瑣事加減

2019年1月27日ダイアリーから移行。過去記事に文字化けがあります(徐々に修正中)。

田辺貞之助『うろか船』(1)

 11月29日付「田辺貞之助『江東昔ばなし』(5)」に言及した、生駒散人のブログ「古本ときどき音楽」の2010-02-07「■[最近買った古本]:島田謹二『マノン物語』ほか」に貼付される書影は、カバーらしい。今、私の手許にある某市立図書館蔵書は、横縞模様の入った緑色の本体表紙にフィルムが被せてある。表紙の左下に降り光琳鶴の丸(直径4.5cm)を型押しする。左下が空いており、頭も左下を向く。文字は背表紙のみ、カバー表紙にあるのと同じ標題と著者名が金文字で縦に入る(最下部は分類表貼付のため、版元名が入っているか等不明)。見返しは淡い黄色。
 扉は菱形の透かしを入れた半透明の和紙で、印刷は緑で上部中央に「う ろ か 船」その右に「随 筆」、その左に「か」字の高さからやや小さく「田辺貞之助」とある。下部中央に円錐形で口が拡がった線描の花瓶に、先端に葉の付いた茎が3本挿してあるカットで、背後にテーブルの縁らしき横線、右下に影らしき短い縦線が10本余描かれる。下部右に小さく「青 蛙 房」文字は全て明朝体
 次いでアート紙の口絵、左上に白黒写真(9.2×9.3cm)がある他は余白。写真の下、中央揃えで明朝体横組みのキャプション「箱根にて 著者夫妻/(昭和34年3月)」。バスの前に立つ笑みを浮かべた2人で、左に和装の女性、暗い色の着物の上に柄物の羽織、さらにストールを肩に掛け、腹の前に手を組んで、バッグを抱え持っている。右に着帽(ハンチング)、丸眼鏡、ワイシャツにネクタイ、コートのポケットに両手を入れている。
 裏の左下に明朝体縦組みで、

    著者紹介
 下町生まれの江戸っ子教授、五十四歳。

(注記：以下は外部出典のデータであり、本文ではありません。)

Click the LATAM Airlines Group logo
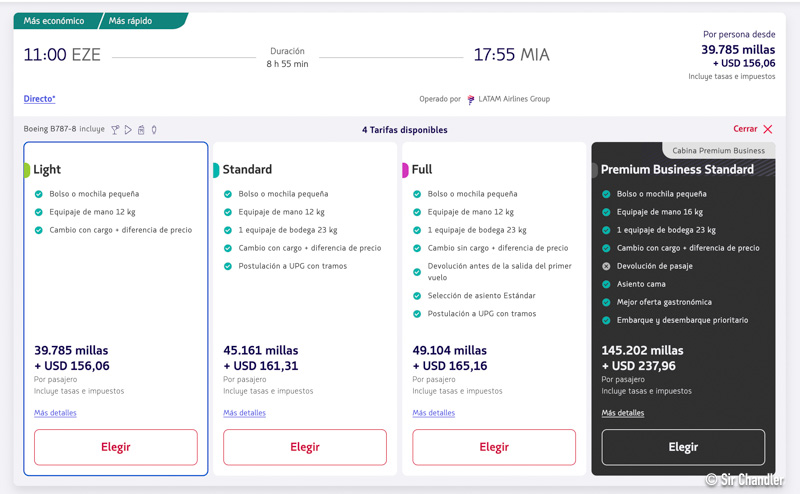This screenshot has height=494, width=800. tap(471, 100)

瘠形で、ひよわそうに見えて芯が強く、あたり/がやわらかそうでいて、向う意気が強くて喧嘩っ早い。劣等感を口をしながら、負け嫌い/で無類の勉強家、フランス文学専攻ながら間口もひろく、小咄やことわざ俗語に研究が深/い。よくもわるくも江戸っ子気性まるだし、学生に人気のあるのは、その気取らない庶民/性にある。著訳書多く、ゴーチェ、モーパッサン、ゾラ等の小説、名訳を以て聞え、「現/代フランス文法」「教養フランス語」など名著として知られる。第一高等学校より東大仏/文科卒。暁星中学・浦和高校をへて、目下東大教養学部教授、中央大学早稲田大学講師。/家に三女あり、愛妻家のほまれ高し。

とある。暁星中学と浦和高校は旧制。
 1〜5頁「まえがき」は四隅の切れた匡郭(12.7×9.2cm)に、冒頭、3行取り4字下げで大きく「ま え が き」とある。1頁16行、1行43字。標題を「うろか船」に決めるまでの経緯を記す。1行空けて5頁11行め、4字下げで小さく「昭和三十四年三月吉日」、1行空けて12行めは下寄せでやや大きく「田 辺 貞 之 助  」。6頁(頁付なし)は白紙。
 7頁(頁付なし)は「目次」の扉、8〜10頁(頁付なし)に10章が列挙される。